Video conferencing allows doctors to see patients on the other side of the county or the other side of the world. Remote monitoring devices track blood sugar levels or heart rates, and then wirelessly send that data back to the hospital, where caregivers can see how their patients are faring. Other mobile devices can remind patients to take their medication, and medical records are stored electronically and securely accessible on systems like tablets. Wireless technologies can be used for everything from documentation and staffing to billing.
This trend toward a more mobile healthcare environment is reflected in the numbers. Zion Market Research is predicting that the global mHealth market will grow from $1.47 billion in 2014 to $102.43 billion by 2022, and a 2016 survey of doctors by the website Physicians Practice found that 73.7 percent of doctors have practices that have fully implemented electronic health record (EHR) programs or a system provided by their hospital or parent company, and another 9.5 percent are heading in that direction. Almost 62 percent of survey respondents said they offer an online patient portal, and almost 30 percent said they either use telemedicine technology or are interested in it. Almost 8 percent use mobile technology for monitoring the health of their patients. Our own survey earlier this year found that healthcare employees ranked high in their daily use of mobile phones, with about 62 percent using them for both external and internal communications. When you think of mobile communication in healthcare, it’s no longer pagers; cell phones and smartphones are the way doctors and other healthcare providers communicate now.
The rise of the Internet of Things (IoT) will accelerate the trend, not only through the growing numbers of healthcare providers using devices like smartphones and tablets, but with the rapidly increasing numbers of systems that rely on wireless connectivity.
As we talked about in our recent ebook for healthcare, all this mobility requires highly reliable cellular connectivity throughout the hospital, but such connectivity is not easy. Wireless signals run throughout healthcare facilities from various medical systems, and to reduce the chance of interference the signals for these life-saving machines, hospital administrators have looked to reduce the use of such devices as smartphones and tablets in the buildings. While many of those signs run over WiFi networks, the use of smartphones by doctors, nurses and hospital employees will continue to grow, and the number of wireless systems throughout the facilities, including in patient rooms, will only increase. Hospitals need to find connectivity solutions that can deliver reliable signals without interfering with medical systems. According a survey we conducted earlier this year, 83 percent of healthcare workers said they had to deal with poor cellular coverage some of the time, which can lead not only to frustration among doctors and other workers and convince, but also a loss of talented employees and, most importantly, an increasingly dangerous situation for patients.
Hospital administrators have no lack of connectivity options. They can range from repeaters and amplifiers to voice-over WiFi, and small cells, but they all come with challenges, from a lack of enterprise-class capabilities and interference from outside sources to dropped calls, no handoff to outdoor networks and gaps in coverage.
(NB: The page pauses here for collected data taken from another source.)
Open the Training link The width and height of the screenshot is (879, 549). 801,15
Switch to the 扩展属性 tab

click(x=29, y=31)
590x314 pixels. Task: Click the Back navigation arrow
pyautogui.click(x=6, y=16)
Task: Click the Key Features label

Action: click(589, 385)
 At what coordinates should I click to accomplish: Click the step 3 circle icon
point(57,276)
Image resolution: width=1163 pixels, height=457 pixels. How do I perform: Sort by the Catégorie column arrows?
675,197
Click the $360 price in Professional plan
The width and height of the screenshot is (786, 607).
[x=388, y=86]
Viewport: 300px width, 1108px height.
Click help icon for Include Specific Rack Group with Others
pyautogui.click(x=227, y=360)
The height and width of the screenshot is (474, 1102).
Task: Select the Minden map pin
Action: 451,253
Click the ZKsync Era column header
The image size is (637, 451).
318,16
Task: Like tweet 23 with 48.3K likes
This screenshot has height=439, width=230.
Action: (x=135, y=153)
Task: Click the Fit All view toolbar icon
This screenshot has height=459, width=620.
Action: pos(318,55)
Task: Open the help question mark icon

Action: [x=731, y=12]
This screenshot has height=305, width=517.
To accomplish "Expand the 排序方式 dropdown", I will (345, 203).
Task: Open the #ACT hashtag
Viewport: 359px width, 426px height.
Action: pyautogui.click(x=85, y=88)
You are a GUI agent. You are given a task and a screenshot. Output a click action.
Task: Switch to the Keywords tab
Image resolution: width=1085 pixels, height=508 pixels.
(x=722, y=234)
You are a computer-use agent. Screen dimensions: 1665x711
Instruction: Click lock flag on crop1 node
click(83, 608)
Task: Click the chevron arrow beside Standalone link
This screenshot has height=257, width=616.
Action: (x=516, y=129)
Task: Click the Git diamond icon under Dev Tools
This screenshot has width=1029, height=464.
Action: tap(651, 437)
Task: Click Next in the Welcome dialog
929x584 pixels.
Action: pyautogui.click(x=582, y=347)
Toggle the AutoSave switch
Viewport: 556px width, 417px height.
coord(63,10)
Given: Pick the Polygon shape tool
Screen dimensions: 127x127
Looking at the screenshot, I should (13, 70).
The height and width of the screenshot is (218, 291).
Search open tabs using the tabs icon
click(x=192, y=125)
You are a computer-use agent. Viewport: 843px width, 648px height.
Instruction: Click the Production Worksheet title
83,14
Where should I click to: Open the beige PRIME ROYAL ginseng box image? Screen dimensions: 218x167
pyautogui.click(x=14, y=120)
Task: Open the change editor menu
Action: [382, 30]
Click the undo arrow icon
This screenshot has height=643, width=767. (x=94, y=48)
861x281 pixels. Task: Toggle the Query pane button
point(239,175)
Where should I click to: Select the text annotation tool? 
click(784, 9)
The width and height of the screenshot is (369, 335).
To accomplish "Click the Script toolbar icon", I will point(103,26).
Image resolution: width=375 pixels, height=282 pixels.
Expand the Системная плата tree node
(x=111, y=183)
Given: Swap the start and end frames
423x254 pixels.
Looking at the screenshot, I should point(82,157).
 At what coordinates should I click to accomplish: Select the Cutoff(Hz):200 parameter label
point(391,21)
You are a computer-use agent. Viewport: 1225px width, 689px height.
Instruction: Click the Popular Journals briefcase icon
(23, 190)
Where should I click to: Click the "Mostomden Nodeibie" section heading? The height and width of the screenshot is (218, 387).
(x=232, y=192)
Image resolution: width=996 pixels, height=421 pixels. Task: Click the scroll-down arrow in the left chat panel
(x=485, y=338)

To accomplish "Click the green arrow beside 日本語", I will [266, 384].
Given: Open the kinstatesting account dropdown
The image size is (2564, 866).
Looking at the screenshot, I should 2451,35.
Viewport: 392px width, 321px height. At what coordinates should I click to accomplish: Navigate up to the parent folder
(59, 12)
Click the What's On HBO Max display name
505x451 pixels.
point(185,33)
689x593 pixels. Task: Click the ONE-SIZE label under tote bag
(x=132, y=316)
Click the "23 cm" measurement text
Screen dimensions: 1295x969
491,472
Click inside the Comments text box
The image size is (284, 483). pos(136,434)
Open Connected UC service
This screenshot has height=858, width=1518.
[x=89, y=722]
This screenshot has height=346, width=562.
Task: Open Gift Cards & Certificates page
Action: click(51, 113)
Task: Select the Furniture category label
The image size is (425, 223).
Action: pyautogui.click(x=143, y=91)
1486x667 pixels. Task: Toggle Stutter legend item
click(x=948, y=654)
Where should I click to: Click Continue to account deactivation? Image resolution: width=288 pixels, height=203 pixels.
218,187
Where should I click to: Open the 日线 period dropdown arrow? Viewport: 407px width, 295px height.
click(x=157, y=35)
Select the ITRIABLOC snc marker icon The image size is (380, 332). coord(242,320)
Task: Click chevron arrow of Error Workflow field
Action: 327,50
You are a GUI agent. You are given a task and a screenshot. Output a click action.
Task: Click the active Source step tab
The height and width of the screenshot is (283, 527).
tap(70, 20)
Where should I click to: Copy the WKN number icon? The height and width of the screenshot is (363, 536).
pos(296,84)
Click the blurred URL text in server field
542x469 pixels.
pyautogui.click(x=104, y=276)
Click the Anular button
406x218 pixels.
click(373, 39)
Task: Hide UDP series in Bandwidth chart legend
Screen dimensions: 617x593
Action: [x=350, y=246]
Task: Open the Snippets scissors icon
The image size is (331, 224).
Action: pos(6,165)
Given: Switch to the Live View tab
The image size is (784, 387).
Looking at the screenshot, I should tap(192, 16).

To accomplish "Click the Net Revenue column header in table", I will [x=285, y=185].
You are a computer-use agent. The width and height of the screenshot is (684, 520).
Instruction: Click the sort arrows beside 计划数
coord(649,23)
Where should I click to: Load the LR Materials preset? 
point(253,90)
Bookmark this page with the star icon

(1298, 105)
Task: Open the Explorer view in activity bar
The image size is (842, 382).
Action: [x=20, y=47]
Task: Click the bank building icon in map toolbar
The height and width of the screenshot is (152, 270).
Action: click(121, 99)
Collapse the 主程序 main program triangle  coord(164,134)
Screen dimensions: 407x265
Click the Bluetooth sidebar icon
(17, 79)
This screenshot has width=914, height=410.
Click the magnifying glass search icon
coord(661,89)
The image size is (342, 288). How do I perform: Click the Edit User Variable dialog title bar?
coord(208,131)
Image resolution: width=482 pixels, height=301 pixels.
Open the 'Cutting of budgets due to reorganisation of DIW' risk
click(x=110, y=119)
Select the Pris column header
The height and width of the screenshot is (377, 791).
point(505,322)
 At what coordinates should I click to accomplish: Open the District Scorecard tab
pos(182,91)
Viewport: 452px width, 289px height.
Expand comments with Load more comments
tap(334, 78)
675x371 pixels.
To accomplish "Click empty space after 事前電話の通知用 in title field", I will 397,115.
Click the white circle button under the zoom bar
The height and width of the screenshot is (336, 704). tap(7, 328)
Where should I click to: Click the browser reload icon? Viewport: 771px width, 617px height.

Another option is a distributed antenna system (DAS), which includes pairs of amplifiers and antennas placed throughout a building and linked through cables to a central hub. The hub connects to the radio-frequency source used by the mobile provider, and through the DAS, the carrier’s wireless signal is distributed to all parts of the building. There are no issues with capacity or network interference and there is a guaranteed level of service. Calls can seamlessly hand off from the inside network to one outside.
So what is important to have in a DAS solution? A key feature is an all-fiber system, with fiber optic cable running from its head end through to the antenna. Some DAS solutions are hybrids, with coaxial cable stretching from the backbone to the antenna. Fiber is cheaper to buy and install than coaxial cable, and it’s easier and faster to install, which not only reduces costs but also the disruption to the office environment during installation.
The DAS also should be able to amplify all major carrier and public safety cellular frequencies out of the box, which means frequencies between 150MHz and 2700MHz. Some solutions are able to amplify only one set of frequencies used by one carrier. Adding frequencies or other carriers usually means having to buy additional equipment. Support for all frequencies from day one means that bringing on new frequencies or carriers doesn’t mean more hardware investments, just some minor engineering tweaks.
The solution also needs to be ready for the future. Hospitals have evolved from desk phones to pagers to now smartphones, and on the horizon are the IoT, M2M technologies, 5G connectivity and new capabilities like location services. You’re going to need to add support for more carriers and frequencies, and if you have a DAS that already amplifies all the frequencies, you are ready for the future.
Hospitals and other healthcare facilities are already hotbeds of wireless activity, and that will only expand in the future. Reliable in-building cellular connectivity is critical, and choosing the right solution will have ripple effects into the future. You’ll want to diagnose the situation correctly and prescribe the right treatment.